First the good news: Cabinet Secretary Fergus Ewing has come up with a plan on how the £160m of convergence funding will be divvied up. Half this year and half next.

Crucially, it will be used to plug the gap left by the removal of LFASS payments caused by ScotGov's budget cuts made earlier this year. It was well-known at the time that Mr Ewing was at odds with the keeper of the purse strings, Derek Makay, on this one and it looks like the convergence windfall got both of them out of any further acrimony. A case of political expediency?

NFUS have rightly pointed out that the arrival of 'new' monies should not have been used to shore up LFASS, which in effect is using Pillar One money to shore up Pillar Two funding – it would have been interesting to see how the EU would have reacted to that one! It's unlikely we will ever know on that, though the never ending saga that Brexit has become might yet have a further turn to take – we'll just have to see what happens post the General Election on December 12.

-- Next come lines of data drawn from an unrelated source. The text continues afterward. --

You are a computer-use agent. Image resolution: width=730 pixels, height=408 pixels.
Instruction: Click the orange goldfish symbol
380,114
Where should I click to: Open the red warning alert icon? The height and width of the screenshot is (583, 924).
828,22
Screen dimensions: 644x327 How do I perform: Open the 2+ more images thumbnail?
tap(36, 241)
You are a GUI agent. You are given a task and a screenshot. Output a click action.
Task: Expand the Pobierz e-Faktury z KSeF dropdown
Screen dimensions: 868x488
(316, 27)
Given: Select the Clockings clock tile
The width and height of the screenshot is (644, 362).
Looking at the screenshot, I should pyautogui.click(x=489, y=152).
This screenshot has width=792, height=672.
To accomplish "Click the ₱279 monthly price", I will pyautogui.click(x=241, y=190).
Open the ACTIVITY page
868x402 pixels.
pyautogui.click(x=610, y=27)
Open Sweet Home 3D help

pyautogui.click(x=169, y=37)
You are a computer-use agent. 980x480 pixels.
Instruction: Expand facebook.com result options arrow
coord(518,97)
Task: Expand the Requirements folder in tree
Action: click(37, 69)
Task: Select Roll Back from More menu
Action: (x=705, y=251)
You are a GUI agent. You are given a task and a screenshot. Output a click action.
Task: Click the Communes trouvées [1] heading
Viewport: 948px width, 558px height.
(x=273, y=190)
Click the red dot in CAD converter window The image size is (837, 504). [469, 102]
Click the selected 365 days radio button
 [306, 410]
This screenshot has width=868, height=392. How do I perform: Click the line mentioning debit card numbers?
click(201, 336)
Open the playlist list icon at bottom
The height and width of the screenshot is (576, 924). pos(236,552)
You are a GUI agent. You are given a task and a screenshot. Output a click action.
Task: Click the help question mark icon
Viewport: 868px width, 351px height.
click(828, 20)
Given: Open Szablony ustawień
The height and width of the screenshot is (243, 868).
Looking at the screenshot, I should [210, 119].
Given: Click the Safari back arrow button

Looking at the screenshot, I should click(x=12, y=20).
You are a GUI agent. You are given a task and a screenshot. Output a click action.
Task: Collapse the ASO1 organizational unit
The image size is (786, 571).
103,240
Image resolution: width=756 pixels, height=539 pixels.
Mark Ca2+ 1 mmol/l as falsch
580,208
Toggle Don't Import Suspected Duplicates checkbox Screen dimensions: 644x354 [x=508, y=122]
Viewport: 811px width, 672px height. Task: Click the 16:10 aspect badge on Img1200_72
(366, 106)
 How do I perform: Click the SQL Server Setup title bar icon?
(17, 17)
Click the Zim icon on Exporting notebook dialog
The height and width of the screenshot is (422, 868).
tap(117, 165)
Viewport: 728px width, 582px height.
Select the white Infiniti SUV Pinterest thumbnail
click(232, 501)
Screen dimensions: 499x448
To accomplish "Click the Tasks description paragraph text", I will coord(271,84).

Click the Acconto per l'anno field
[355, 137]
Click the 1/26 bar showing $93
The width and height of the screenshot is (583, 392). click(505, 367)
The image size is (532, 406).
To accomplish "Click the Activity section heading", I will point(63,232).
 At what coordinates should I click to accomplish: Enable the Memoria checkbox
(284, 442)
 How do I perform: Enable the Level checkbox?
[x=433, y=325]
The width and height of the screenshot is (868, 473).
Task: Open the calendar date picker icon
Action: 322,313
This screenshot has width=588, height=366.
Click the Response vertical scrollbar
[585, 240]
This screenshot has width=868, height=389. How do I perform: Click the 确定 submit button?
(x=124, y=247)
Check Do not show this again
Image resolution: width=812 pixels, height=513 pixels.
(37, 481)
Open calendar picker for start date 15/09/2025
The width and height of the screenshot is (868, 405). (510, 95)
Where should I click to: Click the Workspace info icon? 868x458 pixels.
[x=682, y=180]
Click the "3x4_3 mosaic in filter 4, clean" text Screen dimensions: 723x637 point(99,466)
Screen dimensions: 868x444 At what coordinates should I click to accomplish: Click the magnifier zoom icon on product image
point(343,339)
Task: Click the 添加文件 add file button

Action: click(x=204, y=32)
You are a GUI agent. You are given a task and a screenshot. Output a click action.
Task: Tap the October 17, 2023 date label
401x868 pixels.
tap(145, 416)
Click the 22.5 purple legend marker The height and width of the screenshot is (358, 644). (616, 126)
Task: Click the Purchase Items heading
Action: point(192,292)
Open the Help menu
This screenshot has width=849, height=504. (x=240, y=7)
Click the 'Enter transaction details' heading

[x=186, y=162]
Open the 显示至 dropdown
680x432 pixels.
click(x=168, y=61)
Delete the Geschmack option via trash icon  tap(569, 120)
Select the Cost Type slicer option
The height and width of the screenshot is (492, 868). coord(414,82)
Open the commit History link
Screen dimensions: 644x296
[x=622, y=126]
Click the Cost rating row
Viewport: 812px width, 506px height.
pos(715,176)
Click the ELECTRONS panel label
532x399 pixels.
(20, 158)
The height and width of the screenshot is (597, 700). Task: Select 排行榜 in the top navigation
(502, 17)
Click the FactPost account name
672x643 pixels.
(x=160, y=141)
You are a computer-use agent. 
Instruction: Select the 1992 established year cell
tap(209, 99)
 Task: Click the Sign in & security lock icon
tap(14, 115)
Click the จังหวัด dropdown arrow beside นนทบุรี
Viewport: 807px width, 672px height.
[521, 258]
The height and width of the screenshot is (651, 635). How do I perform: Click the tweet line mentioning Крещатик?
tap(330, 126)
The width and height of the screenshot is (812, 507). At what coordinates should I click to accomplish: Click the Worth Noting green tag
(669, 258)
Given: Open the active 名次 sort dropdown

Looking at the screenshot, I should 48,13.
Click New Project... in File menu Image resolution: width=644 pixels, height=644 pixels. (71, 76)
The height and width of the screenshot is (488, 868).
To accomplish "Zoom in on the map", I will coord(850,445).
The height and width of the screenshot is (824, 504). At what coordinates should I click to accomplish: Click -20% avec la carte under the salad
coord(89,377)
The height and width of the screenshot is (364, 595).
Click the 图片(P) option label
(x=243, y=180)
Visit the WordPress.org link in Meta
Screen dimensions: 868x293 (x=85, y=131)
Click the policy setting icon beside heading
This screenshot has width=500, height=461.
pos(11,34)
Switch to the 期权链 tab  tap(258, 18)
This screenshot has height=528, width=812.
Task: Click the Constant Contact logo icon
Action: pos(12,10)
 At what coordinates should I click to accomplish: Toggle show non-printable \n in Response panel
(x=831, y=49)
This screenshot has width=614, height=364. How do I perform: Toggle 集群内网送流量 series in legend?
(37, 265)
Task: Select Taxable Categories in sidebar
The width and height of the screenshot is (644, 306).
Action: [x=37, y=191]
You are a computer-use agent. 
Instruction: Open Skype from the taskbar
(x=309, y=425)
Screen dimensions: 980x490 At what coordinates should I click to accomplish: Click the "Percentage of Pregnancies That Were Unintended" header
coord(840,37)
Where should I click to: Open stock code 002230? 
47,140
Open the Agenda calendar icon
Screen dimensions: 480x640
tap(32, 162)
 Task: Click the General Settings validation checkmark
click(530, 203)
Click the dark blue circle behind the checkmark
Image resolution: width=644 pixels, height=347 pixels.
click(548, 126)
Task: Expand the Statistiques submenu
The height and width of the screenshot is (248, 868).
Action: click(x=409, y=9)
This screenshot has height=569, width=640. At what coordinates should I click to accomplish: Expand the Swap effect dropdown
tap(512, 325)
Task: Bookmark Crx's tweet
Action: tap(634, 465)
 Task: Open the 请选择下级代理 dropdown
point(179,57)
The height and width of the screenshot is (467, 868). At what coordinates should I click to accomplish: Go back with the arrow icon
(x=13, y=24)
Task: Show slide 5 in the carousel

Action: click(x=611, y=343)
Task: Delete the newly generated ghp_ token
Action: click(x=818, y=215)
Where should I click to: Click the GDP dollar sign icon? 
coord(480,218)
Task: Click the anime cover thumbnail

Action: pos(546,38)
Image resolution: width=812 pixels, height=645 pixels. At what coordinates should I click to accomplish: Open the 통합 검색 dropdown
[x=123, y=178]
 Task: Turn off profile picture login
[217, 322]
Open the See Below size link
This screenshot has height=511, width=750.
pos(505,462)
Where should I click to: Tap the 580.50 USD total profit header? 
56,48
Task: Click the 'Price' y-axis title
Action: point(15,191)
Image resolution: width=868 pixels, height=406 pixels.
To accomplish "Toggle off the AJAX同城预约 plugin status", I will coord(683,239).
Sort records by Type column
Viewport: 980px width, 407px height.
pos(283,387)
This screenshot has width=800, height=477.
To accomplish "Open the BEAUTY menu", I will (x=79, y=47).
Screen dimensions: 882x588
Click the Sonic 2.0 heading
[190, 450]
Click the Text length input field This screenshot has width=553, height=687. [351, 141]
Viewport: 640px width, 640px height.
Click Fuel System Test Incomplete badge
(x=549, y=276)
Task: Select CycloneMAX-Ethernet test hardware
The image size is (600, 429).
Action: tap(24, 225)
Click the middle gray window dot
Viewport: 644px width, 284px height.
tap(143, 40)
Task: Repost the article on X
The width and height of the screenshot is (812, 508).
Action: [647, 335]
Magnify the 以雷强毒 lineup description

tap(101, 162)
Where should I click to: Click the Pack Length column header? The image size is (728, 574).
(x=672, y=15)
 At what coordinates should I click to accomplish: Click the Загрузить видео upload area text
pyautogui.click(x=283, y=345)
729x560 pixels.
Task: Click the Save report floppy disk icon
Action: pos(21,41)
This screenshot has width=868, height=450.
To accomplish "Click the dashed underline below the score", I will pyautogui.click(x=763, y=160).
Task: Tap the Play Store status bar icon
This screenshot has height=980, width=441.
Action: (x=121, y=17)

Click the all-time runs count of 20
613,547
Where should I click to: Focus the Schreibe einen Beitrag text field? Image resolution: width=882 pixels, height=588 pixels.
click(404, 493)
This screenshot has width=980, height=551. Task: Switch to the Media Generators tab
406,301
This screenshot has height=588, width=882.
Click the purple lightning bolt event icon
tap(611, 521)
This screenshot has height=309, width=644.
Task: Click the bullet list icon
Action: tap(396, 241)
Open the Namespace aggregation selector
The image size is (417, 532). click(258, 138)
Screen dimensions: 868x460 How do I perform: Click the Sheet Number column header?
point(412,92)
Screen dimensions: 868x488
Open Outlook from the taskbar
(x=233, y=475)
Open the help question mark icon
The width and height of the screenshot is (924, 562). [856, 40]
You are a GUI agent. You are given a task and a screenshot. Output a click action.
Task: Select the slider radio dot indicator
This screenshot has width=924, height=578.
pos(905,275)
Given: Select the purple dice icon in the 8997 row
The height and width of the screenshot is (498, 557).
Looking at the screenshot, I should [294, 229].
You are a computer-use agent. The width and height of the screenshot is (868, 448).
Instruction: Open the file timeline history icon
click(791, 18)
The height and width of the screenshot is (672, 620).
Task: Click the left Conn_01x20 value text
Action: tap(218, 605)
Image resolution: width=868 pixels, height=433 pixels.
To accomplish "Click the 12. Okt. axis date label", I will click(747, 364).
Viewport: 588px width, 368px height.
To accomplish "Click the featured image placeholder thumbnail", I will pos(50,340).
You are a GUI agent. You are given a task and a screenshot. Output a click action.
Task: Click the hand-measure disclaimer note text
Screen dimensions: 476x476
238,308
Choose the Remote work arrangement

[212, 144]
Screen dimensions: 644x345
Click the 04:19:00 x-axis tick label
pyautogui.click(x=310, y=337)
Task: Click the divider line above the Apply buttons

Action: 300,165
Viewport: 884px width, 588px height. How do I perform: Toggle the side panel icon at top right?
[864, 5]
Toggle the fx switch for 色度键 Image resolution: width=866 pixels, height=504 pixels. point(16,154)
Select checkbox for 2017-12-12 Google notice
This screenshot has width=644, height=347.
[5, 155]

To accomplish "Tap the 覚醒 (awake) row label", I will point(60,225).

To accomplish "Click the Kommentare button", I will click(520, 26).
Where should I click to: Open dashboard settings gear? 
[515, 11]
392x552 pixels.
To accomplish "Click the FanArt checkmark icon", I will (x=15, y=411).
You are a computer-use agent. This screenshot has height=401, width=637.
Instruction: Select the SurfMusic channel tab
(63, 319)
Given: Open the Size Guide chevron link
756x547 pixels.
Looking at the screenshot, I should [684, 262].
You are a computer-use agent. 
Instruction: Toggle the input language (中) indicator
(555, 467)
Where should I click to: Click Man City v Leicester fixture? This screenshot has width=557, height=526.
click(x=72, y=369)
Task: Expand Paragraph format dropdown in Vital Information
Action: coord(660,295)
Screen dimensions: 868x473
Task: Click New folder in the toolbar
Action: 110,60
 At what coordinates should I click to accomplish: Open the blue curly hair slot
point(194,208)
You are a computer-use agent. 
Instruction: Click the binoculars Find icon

Mr Ewing, though, is now at odds with the NFUS' proposals which asked for the monies to be distributed in almost an upside down fashion to that mooted by him. Though full confirmation of just exactly how Regions 1, 2 and 3, will fare in the division of the money is not yet clear, he made it fairly luminous that the majority of the money will go to those farming in the hills, rather than Region 1 farmers.

Crucially, he is also adamant that the cash windfall will be to 'active' farmers. It will be interesting to see how that is defined.

Now the bad news: The Campbeltown Creamery is almost certain to close despite the valiant efforts of producers who supply it trying to buy it out from First Milk, which had announced its closure earlier this summer.

The producers, it would appear, have now experienced the full pressure of just what the processing sector endures and at a perilous time for the milk industry. A lack of a major contract to take its cheese production – for that is what it is set up to produce – was a major factor. However, we can only speculate on how different things might have been had the creamery been able to produce other products.

Under investment had left it but one outlet for its production. Would yoghurt, butter or Skyr have been able to come to the rescue? The Mull of Kintyre brand on all of those products might have made a difference, but would have needed more than just the ability to 'buy out' the creamery on a very tight budget. It would have needed a serious amount of cash to make that plan really work and therein lies the rub.